30 anos sem Tom Jobim: Artistas de várias gerações falam sobre o músico e sua influência hoje

A convite do ‘Estadão’, 23 artistas de diferentes épocas, entre eles Alaíde Costa, João Bosco, Lô Borges, Guilherme Arantes, Tim Bernardes e Rubel, analisam se, e como, a obra do compositor ainda reverbera na música popular brasileira; veja depoimentos e homenagens

PUBLICIDADE

Foto do author Danilo Casaletti

Neste domingo, 8, completam-se 30 anos da morte de Tom Jobim, um dos maiores compositores do século 20. Figura fundamental na modernização da música popular brasileira, Tom esteve na gênese da construção musical que culminou no surgimento da bossa nova, em 1958, movimento que, como nenhum outro, foi capaz de influenciar artistas internacionais, sobretudo os músicos de jazz nos Estados Unidos.

Passadas três décadas da saída de cena de Tom - e 66 do marco inicial da bossa nova -, a música de Tom Jobim, que fundiu o erudito ao popular valorizando a melodia, continua a influenciar as novas gerações de músicos, compositores e cantores no Brasil, assim como fez com a geração imediata à sua? O Estadão fez essa pergunta a quase 30 artistas de diferentes gerações - e o escritor Ruy Castro, como convidado.

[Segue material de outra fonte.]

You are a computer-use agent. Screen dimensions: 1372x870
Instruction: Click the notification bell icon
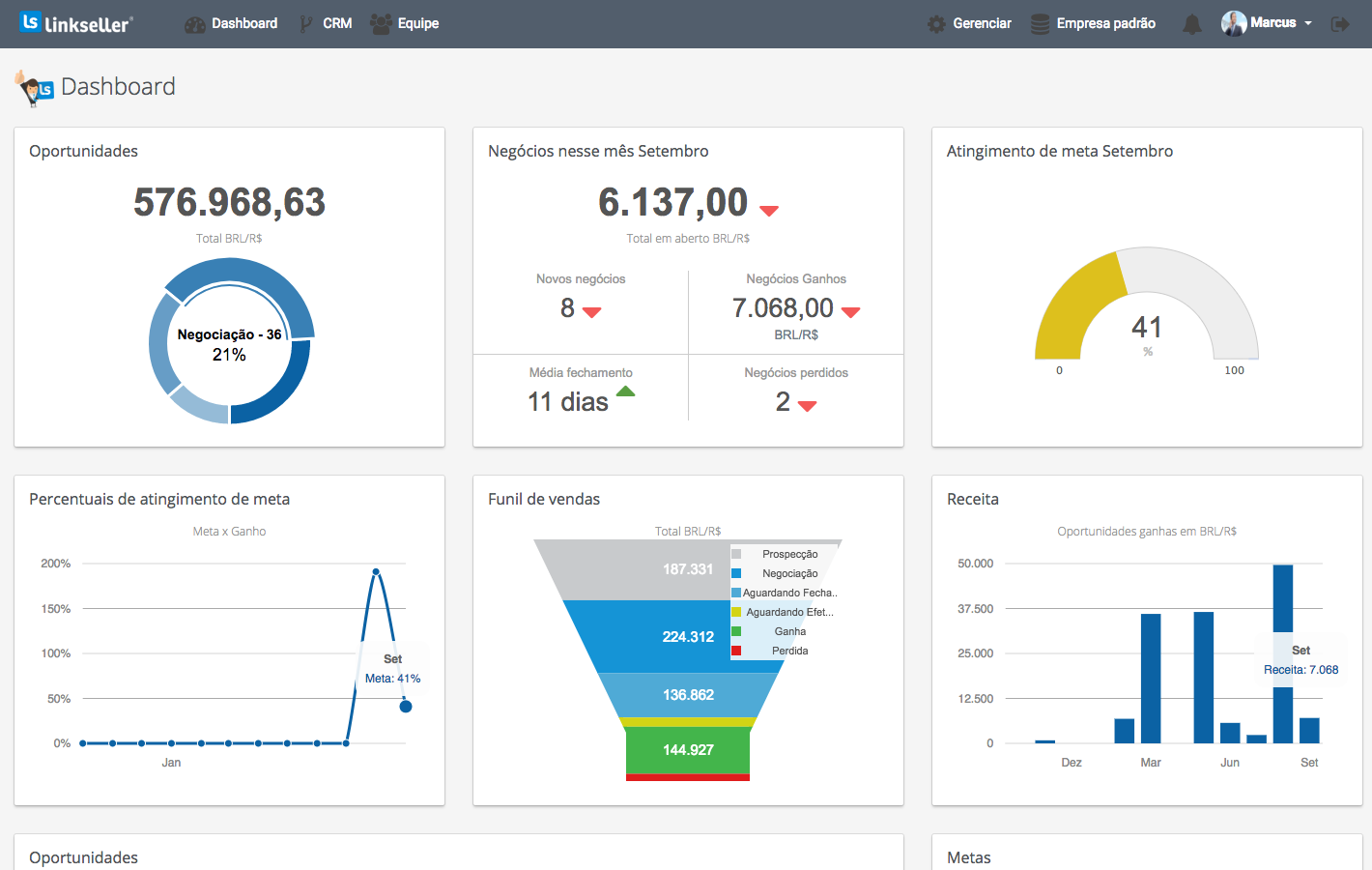pos(1191,24)
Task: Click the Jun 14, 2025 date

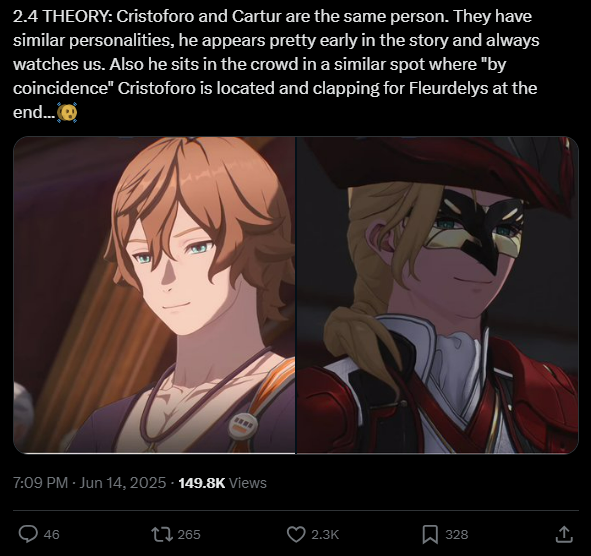Action: [122, 483]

O compositor Tom Jobim se dedicou a construir grandes melodias Foto: Clovis Ferreira /Estadão

Apesar das diferenças de opinião, há um consenso: Tom Jobim é, ainda hoje, uma audição obrigatória para quem pretende ser músico ou cantor. Foi ele que rompeu com o passado esfumaçado dos sambas-canção e colocou luz na música brasileira. Com Tom, nessa mesma brisa de modernidade que soprou pelas ruas da Zona Sul carioca na segunda metade do século 20, estavam João Donato, João Gilberto e Johnny Alf, Dolores Duran, Tito Madi, entre outros - e as letras de seu parceirinho ideal, Vinicius de Moraes.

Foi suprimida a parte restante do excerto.